Category: Türkçe

Date:

Eğer okumadıysanız lütfen öncelikle Mükemmeliyetçi Kişilerin Yaşadığı Zorluklar yazımı okuyup buradan devam edin.

Önceki yazıda mükemmeliyetçi kişilerin yaşadığı zorlukları teşhis ettik. Bu yazıda ise içinizdeki mükemmeliyetçi benlikle düşündürücü bir sohbet yapacağız. Mükemmeliyetçi biriyim diyorsanız aslında mükemmeliyetçilik içinizdeki farklı benliklerden sadece birisi. Mükemmeliyetçi olmaktan ibaret değilsiniz. Bu sebeple o diğer benliklerden en aklı seliminin gözünden mükemmeliyetçi benliğimizle sohbete başlayalım.

Temel Motivasyon

Haytta Kalma Güdüsü

Hayatta kalma, var olma ve varlığını hissetme içgüdünün farkında mısın? Bu güdüler davranışlarını nasıl şekillendiriyor, hiç fark ettin mi?
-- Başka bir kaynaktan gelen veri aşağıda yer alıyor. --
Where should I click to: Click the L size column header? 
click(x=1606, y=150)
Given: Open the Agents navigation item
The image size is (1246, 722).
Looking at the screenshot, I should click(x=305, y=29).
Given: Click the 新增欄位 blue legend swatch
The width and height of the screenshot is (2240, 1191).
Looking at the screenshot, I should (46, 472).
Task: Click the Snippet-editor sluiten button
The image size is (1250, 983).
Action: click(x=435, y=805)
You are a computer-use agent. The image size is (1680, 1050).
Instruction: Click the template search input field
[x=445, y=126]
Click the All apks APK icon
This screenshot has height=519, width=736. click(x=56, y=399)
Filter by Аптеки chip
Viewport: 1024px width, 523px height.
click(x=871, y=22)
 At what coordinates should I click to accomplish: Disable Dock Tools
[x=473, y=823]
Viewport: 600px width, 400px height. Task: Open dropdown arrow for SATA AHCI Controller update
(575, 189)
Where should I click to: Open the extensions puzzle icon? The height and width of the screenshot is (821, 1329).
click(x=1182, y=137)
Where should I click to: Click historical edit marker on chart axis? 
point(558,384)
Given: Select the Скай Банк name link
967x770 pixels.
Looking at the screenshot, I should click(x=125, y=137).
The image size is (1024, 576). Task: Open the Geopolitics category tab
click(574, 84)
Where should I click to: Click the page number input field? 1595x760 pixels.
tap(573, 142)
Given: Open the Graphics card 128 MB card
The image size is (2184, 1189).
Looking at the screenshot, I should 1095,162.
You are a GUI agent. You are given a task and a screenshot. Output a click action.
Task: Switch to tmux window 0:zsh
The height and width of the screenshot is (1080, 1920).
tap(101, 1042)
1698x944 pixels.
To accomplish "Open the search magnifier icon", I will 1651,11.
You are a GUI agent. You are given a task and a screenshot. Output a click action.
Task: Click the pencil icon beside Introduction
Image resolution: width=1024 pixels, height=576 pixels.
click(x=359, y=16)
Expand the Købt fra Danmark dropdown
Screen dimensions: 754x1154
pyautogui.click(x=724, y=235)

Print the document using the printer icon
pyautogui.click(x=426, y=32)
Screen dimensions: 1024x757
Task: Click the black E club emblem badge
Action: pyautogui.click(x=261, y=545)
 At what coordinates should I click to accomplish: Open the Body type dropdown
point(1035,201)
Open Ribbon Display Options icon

Mükemmel gerçekten var mı?

Hayatın boyunca hangi işini gerçekten mükemmel yapabildin? Her zaman bir tık daha iyisini yapmak mümkündü. Mükemmel diye bir şey yok. Köprüler bile bir hata payı ile yapılıyor ve yıkılma riski var. Mükemmel köprü demek sonsuz maliyetli köprü demek. Bunu hiç düşündün mü?

Hatasız olmak mümkün mü?

Hata yapmamaya çalışıp duruyorsun. En uzun ne kadar süre hata yapmadan durabildin? Pek uzun olmasa gerek. Hata yapmanın kaçınılmaz ve insani olduğunu hiç düşündün mü? Senin de hata yapmaya hakkın var. Ne o, yoksa bunu sana kimse söylemedi mi? Belki de toplumsal beklenti bu yöndeydi ve sen de bu beklentiye ayak uydurdun.

Hata yapmak kaçınılmazdır. O halde akıllıca davranıp hataları, çalışmayan yöntemleri bulmak için kullanıyor musun? Yoksa sadece hayıflanıp geçiyor musun?

En kötü ne olabilir?

En son hata yaptığında ne oldu? En kötü ne olabilirdi? Hatalarının sonuçlarını abartıyor olabilir misin?

Doğru karar var mıdır?

Kısa vadede doğru gibi görünen bir kararın uzun vadede zararlı çıkabildiğini ya da tam tersini tecrübe ettin mi? O halde en doğru kararı vermeliyim zorlaması niye? Hayat geçiyor. En doğruyu bulmak amacıyla düşünüp durmak için çok kısa.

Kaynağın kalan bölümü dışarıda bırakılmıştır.